● **Given request**:
Count the lines in the records below that contain the string "address", treating uppercase and lowercase letters as distinct. Reply with the number alone.

● **Entries supplied**:
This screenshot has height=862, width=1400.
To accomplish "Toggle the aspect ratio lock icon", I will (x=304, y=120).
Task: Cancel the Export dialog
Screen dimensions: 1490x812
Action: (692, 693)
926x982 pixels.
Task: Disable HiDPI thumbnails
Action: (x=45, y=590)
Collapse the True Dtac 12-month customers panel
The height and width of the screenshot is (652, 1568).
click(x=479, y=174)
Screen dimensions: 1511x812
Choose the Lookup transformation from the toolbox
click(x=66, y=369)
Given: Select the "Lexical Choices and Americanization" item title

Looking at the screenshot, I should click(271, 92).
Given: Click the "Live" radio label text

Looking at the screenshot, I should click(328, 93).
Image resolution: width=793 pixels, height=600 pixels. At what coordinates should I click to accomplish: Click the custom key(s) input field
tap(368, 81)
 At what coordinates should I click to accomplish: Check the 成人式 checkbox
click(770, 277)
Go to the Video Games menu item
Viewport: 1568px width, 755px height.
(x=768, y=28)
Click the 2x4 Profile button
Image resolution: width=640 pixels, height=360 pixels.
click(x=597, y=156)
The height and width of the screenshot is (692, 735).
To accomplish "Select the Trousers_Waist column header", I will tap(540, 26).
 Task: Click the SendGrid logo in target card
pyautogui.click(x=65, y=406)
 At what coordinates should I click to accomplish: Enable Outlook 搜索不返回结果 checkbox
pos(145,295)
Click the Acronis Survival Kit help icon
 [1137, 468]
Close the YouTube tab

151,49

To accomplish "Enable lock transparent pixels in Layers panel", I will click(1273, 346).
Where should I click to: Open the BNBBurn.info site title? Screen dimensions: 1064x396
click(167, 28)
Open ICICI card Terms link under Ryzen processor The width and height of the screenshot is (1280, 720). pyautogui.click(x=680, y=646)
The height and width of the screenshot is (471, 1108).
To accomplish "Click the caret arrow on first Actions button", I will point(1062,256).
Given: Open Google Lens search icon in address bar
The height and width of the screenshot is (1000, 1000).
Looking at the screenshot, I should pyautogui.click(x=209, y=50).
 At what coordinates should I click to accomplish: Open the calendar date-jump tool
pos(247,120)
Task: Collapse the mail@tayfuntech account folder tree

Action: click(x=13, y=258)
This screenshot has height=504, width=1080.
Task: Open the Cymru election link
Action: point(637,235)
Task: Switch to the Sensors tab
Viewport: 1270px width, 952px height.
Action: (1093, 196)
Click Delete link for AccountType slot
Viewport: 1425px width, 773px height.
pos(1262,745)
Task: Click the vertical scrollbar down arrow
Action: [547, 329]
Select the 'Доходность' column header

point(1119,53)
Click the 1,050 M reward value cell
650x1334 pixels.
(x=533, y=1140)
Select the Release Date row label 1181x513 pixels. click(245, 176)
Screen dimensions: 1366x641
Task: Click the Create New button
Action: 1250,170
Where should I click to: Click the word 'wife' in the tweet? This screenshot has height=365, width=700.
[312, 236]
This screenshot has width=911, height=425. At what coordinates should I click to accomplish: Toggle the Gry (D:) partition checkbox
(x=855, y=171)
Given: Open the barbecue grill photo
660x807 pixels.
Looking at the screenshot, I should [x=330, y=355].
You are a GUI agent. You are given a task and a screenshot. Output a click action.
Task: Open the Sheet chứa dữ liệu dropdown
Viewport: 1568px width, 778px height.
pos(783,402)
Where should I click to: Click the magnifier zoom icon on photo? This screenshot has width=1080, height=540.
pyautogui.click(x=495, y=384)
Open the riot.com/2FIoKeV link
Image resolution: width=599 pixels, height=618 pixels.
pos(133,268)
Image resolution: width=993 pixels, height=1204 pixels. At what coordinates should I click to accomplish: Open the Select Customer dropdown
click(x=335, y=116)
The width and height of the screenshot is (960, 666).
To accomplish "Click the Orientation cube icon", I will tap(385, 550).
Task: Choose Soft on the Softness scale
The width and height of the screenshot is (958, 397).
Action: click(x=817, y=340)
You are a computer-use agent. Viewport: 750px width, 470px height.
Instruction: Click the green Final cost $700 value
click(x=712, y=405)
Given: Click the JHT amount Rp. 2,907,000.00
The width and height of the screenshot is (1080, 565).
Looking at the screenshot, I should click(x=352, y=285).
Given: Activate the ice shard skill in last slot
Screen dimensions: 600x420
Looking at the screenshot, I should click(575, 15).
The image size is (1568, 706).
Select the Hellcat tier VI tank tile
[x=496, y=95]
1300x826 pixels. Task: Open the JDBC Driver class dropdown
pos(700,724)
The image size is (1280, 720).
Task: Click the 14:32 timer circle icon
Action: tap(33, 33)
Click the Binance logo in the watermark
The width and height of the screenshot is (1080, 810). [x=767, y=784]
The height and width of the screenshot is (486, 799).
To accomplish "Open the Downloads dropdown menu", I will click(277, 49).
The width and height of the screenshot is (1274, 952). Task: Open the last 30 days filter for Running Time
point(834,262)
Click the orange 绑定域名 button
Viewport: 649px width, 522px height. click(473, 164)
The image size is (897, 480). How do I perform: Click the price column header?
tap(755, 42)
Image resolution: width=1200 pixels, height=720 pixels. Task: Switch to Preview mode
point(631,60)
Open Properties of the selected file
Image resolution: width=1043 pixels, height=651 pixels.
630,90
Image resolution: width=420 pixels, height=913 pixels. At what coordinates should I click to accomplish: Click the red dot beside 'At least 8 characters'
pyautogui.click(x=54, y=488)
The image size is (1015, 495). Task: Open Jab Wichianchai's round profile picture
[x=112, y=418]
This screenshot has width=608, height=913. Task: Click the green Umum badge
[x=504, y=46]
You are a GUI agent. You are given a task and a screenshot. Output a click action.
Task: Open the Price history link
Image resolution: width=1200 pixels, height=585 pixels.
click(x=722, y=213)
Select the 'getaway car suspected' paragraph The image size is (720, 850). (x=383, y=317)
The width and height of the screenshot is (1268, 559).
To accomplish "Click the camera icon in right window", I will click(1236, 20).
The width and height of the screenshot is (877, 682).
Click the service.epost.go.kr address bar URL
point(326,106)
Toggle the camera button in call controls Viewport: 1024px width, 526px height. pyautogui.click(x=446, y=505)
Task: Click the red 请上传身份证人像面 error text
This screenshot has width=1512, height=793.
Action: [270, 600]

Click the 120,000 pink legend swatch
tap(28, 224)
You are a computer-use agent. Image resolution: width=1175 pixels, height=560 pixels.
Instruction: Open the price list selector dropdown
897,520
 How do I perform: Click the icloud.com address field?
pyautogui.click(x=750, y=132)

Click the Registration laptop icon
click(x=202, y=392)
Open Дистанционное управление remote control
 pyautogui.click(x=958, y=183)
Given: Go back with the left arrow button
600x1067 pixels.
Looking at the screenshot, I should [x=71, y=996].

● **Full response**:
3